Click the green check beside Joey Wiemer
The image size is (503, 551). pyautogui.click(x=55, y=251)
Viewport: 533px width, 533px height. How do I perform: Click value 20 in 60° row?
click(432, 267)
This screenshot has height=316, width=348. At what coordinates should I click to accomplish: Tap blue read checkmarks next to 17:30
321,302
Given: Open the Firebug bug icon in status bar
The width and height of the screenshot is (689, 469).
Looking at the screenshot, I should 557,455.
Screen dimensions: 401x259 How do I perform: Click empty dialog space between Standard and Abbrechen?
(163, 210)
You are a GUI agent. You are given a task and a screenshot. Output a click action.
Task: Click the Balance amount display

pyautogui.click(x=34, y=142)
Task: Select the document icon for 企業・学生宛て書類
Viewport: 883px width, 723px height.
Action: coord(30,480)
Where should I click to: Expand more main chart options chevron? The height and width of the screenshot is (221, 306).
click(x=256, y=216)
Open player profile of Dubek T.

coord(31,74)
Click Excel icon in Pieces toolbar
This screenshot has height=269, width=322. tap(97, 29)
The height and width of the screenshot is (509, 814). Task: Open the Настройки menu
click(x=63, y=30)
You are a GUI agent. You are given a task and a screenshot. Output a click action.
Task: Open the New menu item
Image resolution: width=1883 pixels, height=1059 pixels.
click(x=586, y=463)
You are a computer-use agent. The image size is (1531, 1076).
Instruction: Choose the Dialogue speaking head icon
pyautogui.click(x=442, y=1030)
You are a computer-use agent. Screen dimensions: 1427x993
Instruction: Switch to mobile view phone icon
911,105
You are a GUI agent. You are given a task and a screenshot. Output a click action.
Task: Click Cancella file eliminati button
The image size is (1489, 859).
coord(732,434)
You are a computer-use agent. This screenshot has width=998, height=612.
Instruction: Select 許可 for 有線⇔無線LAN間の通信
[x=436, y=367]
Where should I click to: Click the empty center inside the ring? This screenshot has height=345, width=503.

**THE REQUEST**
Return the data between the lines holding "Task: Select the document icon for 企業・学生宛て書類" and "[x=436, y=367]", inclusive, copied line for line with no changes.

**WORKED ANSWER**
Task: Select the document icon for 企業・学生宛て書類
Viewport: 883px width, 723px height.
Action: coord(30,480)
Where should I click to: Expand more main chart options chevron? The height and width of the screenshot is (221, 306).
click(x=256, y=216)
Open player profile of Dubek T.

coord(31,74)
Click Excel icon in Pieces toolbar
This screenshot has height=269, width=322. tap(97, 29)
The height and width of the screenshot is (509, 814). Task: Open the Настройки menu
click(x=63, y=30)
You are a GUI agent. You are given a task and a screenshot. Output a click action.
Task: Open the New menu item
Image resolution: width=1883 pixels, height=1059 pixels.
click(x=586, y=463)
You are a computer-use agent. The image size is (1531, 1076).
Instruction: Choose the Dialogue speaking head icon
pyautogui.click(x=442, y=1030)
You are a computer-use agent. Screen dimensions: 1427x993
Instruction: Switch to mobile view phone icon
911,105
You are a GUI agent. You are given a task and a screenshot. Output a click action.
Task: Click Cancella file eliminati button
The image size is (1489, 859).
coord(732,434)
You are a computer-use agent. This screenshot has width=998, height=612.
Instruction: Select 許可 for 有線⇔無線LAN間の通信
[x=436, y=367]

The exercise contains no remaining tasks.